Bullies enjoy victims' pain, study suggests
November 7, 2008
CHICAGO - Brain scans of teens with a history of bullying behavior suggest that they may actually get pleasure out of seeing someone else in pain, researchers said yesterday.
Although this might come as little surprise to those who have been victimized by bullies, it is not what the researchers expected, Benjamin Lahey of the University of Chicago, who worked on the study, said in an interview.
"The reason we were surprised is the prevailing view is these kids are cold and unemotional in their aggression," said Lahey, whose study appears in the journal Biological Psychology.
"This is looking like maybe they care very much," said Lahey, who worked on the study with Jean Decety, also of the University of Chicago.
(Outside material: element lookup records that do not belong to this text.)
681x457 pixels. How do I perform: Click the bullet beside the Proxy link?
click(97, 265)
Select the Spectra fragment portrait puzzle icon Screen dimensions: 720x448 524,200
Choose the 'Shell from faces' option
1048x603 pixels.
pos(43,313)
The researchers compared eight males ages 16 to 18 with aggressive conduct disorder to a group of eight adolescent males with no unusual signs of aggression.
The teens with the conduct disorder had exhibited disruptive behavior such as starting a fight or using a weapon.
They showed both groups video clips of someone inflicting pain on another person and tracked brain activity with a type of imaging called test called functional magnetic resonance imaging, or fMRI.
In the aggressive teens, areas of the brain linked with feeling rewarded - the amygdala and ventral striatum - became very active when they observed pain being inflicted on others.